Comme souvent avec Idir, on a l’impression que son destin a pris le pas sur sa volonté, un peu comme en 73, il y a tout juste 40 ans, quand il avait démarré sa carrière en interprétant Rsed a Yidess (Que le Soleil tombe), une berceuse écrite et composée pour une chanteuse qui ne s’est jamais présenté lors des séances d’enregistrement.
Ce sera son premier succès radiophonique, trois ans avant son A Vava Inouva. Cette autre berceuse écrite, elle, avec la complicité de Mohamed Benhamadouche, est depuis fredonnée bien au-delà des frontières naturelles de la Kabylie. Pour les exégètes des musiques du monde, A Vava Inouva est un des premiers hymnes de la sono-mondiale.
"C’est le métier de chanteur qui est venu à moi. Je n’ai pas choisi" explique celui qui a étudié la géologie et devait devenir un des cadres de l’industrie pétrolière en Algérie. "Quand je n’ai rien à dire autre que moi, je me tais" confie-t-il comme pour justifier le nombre réduit d’albums qu’il laissera à la postérité.
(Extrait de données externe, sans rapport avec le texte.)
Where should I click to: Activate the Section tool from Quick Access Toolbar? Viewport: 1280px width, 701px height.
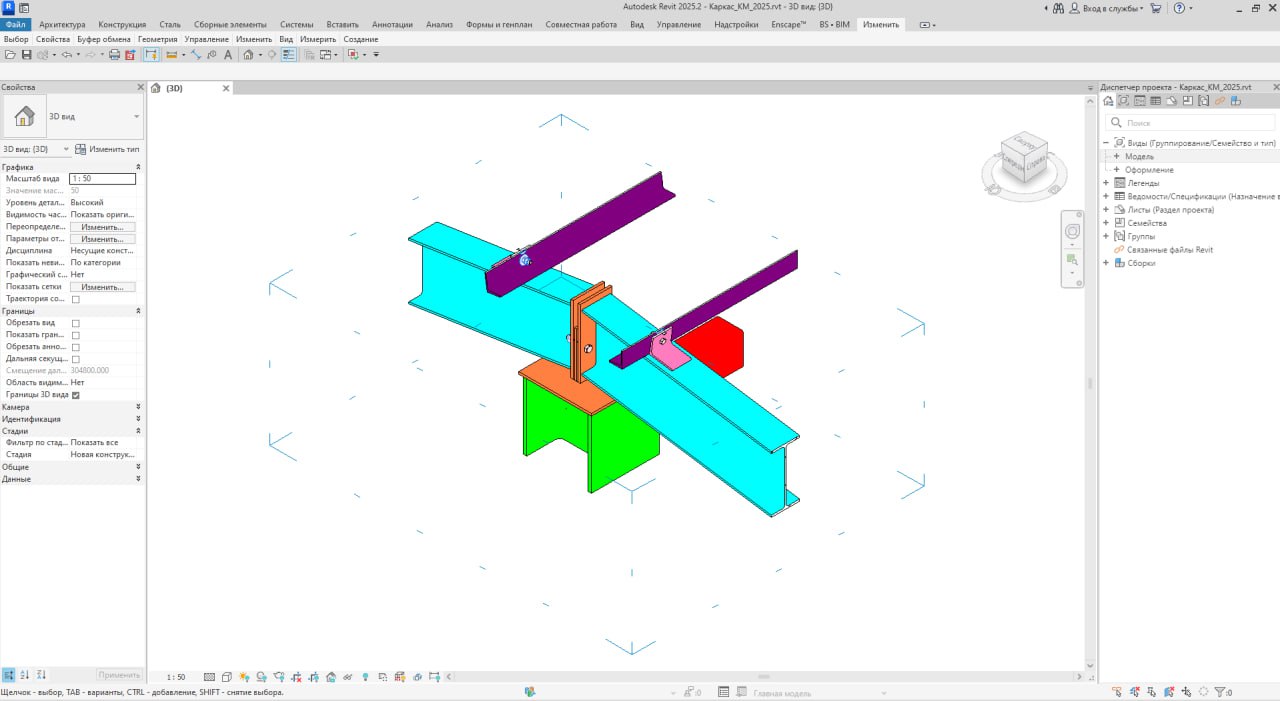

Fils, mais aussi père, Idir invite sa fille à le rejoindre sur quelques titres dont un touchant Sans ma fille, que chante cette dernière. "Je l’ai laissée exprimer les angoisses d’un père qui voit sa fille partir pour fonder une autre famille et se demande s’il pourra devenir ami avec l’homme qu’elle a choisi ; des angoisses qu’elle a pu lire sur mon visage, dans mon regard" confie ce père qui au passage reprend en kabyle Plaisir d’Amour, s’inspire sur Targit de la mélodie irlandaise popularisée notamment par Simon & Garfunkel pour leur Scarborough Fair ou laisse la flûte du musicien traditionnel Saïd Axelfi, réinventer L’Hymne à la Joie de Beethoven sur Tajmitt i Ludwig.